The Summer Wind

The song Summer Wind, made famous by the one and only Frank Sinatra, spoke of a fleeting romance ignited during the summertime, and then lost. There are other summer songs that come wafting in on warm breezes. Songs like Don Henley’s Boys of Summer, Frankie Valli and the Four Seasons’ See You In September, the Summer Song by Chad and Jeremy, Sealed With a Kiss sung by Brian Hyland, and, of course, Summer Rain by Johnny Rivers.

How many of us can relate to those free wheeling youthful romances forged in the hot sun while laying on a beach towel next to your heart throb? Yet, somehow, in the back of our minds we knew the heat would peter out by Labor Day. Still, for those blazing moments of fevered passion, we were lost in the thrill – the memory, drifting back into our consciousness on a summer wind.

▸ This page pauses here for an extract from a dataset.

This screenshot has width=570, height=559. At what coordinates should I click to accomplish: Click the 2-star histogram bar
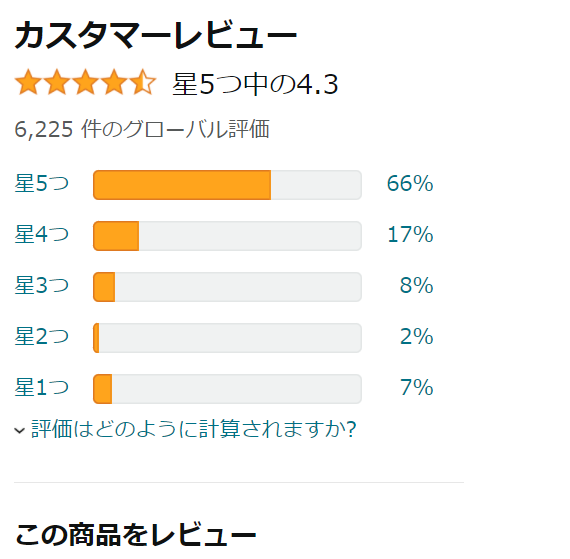[x=228, y=338]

Oh, I sigh at the memory of my first summer love with the ice cream man. He wasn’t really a man, more an older teenager whose summer job was to drive the ice cream truck along the beach boulevard in Onset.

Tommy was an art student whose well-heeled parents mandated he have a common experience of sorts before sending him off to study art in Venice. I don’t think they planned that I would be part of that common experience for their precious sonny-boy, but in a very innocent chaste manner I was. We never held hands and never kissed. Yet, for me, he was my summer love.

The ice cream truck moved along slowly, as Tommy jingled the bells manually. There was no such thing as canned music back in those days. The ice cream man pulled a cord inside the cab of the truck, jingling the bells while little children trained like Pavlov’s dog came running and screaming “Momma, the ice cream man!” He would stop the truck, pass out ice cream novelties, and then move to the next stop. I met him as I patiently waited at the end of a long line of hollering children and impatient mothers. Our eyes locked briefly but meaningfully, and love at first sight was born.

From the beginning, Tommy spoke to me as if I was important, knowledgeable, and going places when I graduated from high school. He would talk to me about art in between collecting sand-covered coins from little children and red-faced mothers who had just hopped across burning sands and ascended a steep flight of stairs to reach the cool white ice cream truck. On hot, sunny days our conversations didn’t last very long, as lines formed next to his truck while he dispensed chocolate-covered ice cream bars, popsicles, creamsicles, and sundae cups.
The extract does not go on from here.